**DIRECTIONS FOR THIS TASK**
Begin the copy at the line that contains "Task: Open the", end it at the last line of the entries below, keep every word exact, and include no pictures.

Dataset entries
# # # # # # #
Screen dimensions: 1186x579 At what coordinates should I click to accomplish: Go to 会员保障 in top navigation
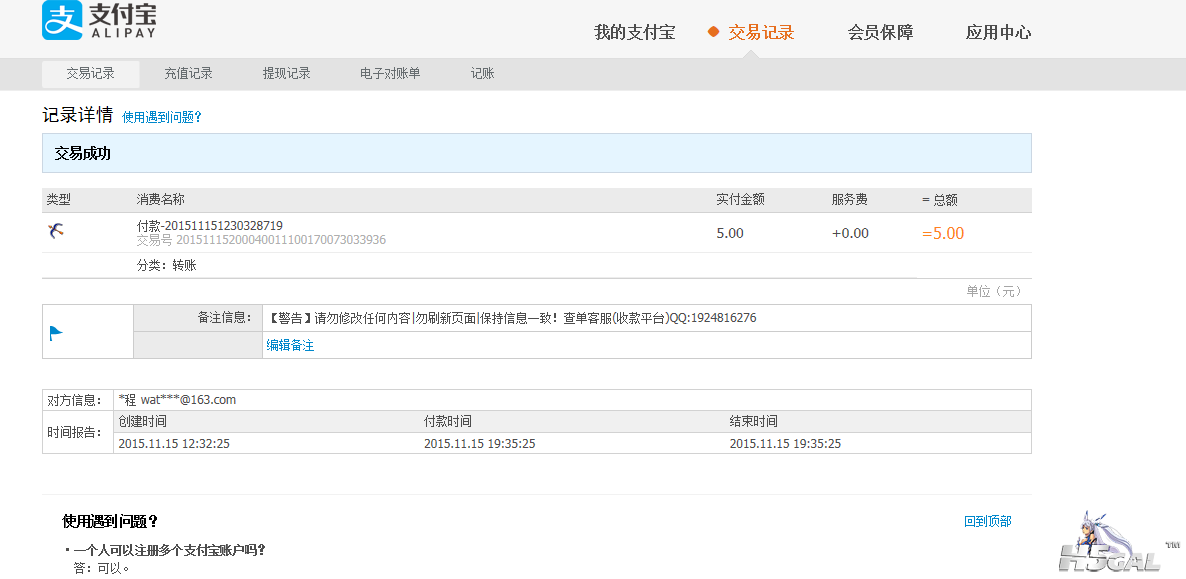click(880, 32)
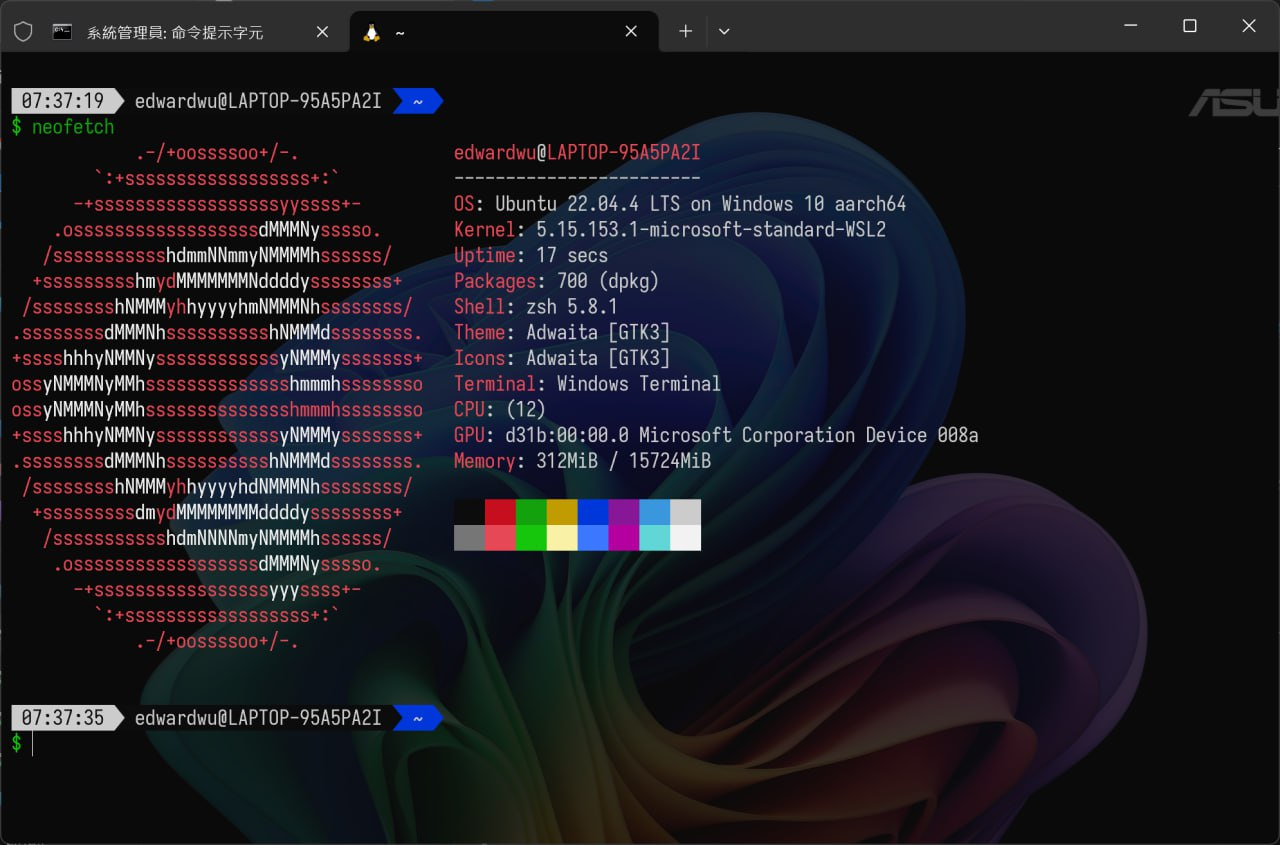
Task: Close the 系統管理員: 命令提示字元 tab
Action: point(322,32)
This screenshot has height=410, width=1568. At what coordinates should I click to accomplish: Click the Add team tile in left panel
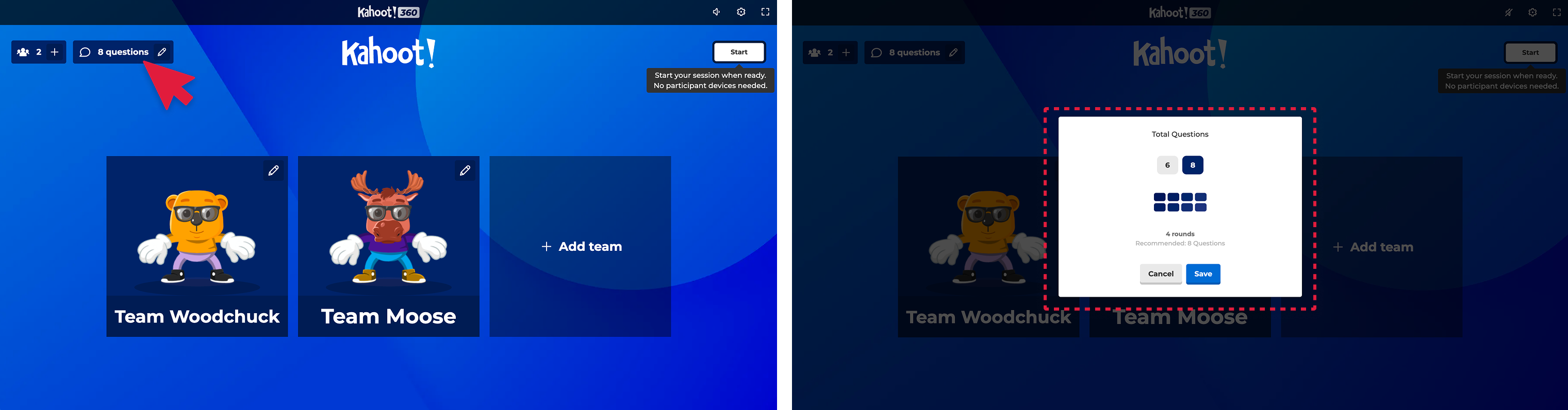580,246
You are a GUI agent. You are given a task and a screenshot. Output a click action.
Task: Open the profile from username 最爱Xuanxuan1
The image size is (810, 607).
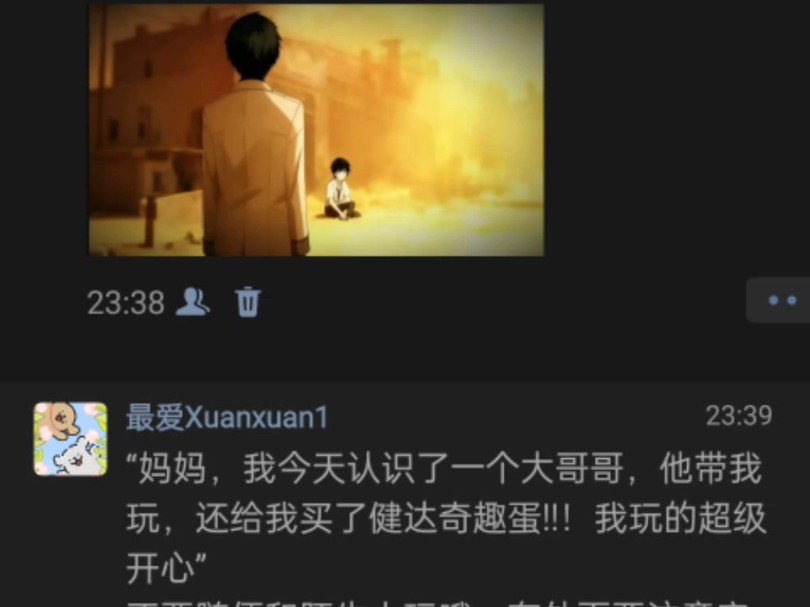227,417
# # # # # # #
**SOLUTION**
Task: Open the profile from username 最爱Xuanxuan1
The image size is (810, 607).
227,417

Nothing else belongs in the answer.